Le Crédit Foncier prend des mesures exceptionnelles pour rassurer ses clients

le 21/01/2008 L'AGEFI Quotidien / Edition de 7H

L’établissement propose aux souscripteurs de plafonner leur taux révisable. La mesure est rétroactive au 1er août 2007 et dure jusqu'à fin janvier

A situation exceptionnelle, mesures exceptionnelles. Contesté par des associations de consommateurs, le Crédit Foncier, la filiale de crédit immobilier des Caisses d’Epargne, a décidé d'aider certains souscripteurs de prêts à taux variable, même s’il souligne que « les mécanismes intrinsèques à l’offre bancaire en France permettent de limiter l’impact de la hausse des taux ». Sur 750.000 clients du Crédit Foncier, 150.000 sont détenteurs d’un prêt à taux révisable (souvent indexé sur les taux courts type Euribor 3 mois). Les 60.000 personnes ayant un prêt réglementé se verront proposer le plafonnement de leur taux d’intérêt à 5,75 %. Quant aux 90.000 personnes ayant contracté un prêt non réglementé, elles bénéficieront de sécurités similaires à celles des prêts à l’accession sociale : une augmentation limitée des échéances à l’inflation, le capital restant dû ne pouvant dépasser le capital initial, ainsi qu’un plafond de taux à 6 %.

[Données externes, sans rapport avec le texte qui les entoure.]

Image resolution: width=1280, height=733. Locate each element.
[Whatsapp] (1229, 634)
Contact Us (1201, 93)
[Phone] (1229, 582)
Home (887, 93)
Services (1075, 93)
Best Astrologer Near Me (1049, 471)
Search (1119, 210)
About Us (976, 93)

« Il est très important pour nous de rassurer nos clients dans cette situation d’une ampleur particulière et soudaine », explique le directeur général du Crédit Foncier, François Blancard. A l’heure actuelle, 29.000 contrats ont déjà fait l’objet d’une révision, tandis que 50.000 autres révisions sont prévues cette année. Si 11.000 emprunteurs ont déjà vu augmenter leurs mensualités, en moyenne de 5,7 %, seulement 3 % des clients concernés par ce dispositif (soit 4.500 clients) ont constaté une hausse de plus de 6 % de leur échéance, souligne le Crédit Foncier. L’établissement assure qu’il a commencé à réfléchir à ces mesures dès le mois d’octobre, lorsqu’il s’est avéré que la crise d’août allait perdurer. Ainsi, les deux mesures sont rétroactives et s’appliquent à tous les prêts dont la révision périodique est intervenue après le 1er août 2007. Elles concerneront par ailleurs tous les prêts contractés jusqu’à fin janvier 2008.

L’impact de ces deux mesures temporaires se traduira par une charge d’environ 35 millions d’euros dans les comptes 2007, « mais ne remet pas en cause les perspectives de résultat du Crédit Foncier », assure le groupe. « Nous assumerons également au titre de notre notoriété la responsabilité de ce qui a pu être dit à tort au client à la fois par nos vendeurs et par nos partenaires courtiers », affirme François Blancard. Une réflexion sur une amélioration des contrats, avec l'introduction d'exemples chiffrés, est en cours.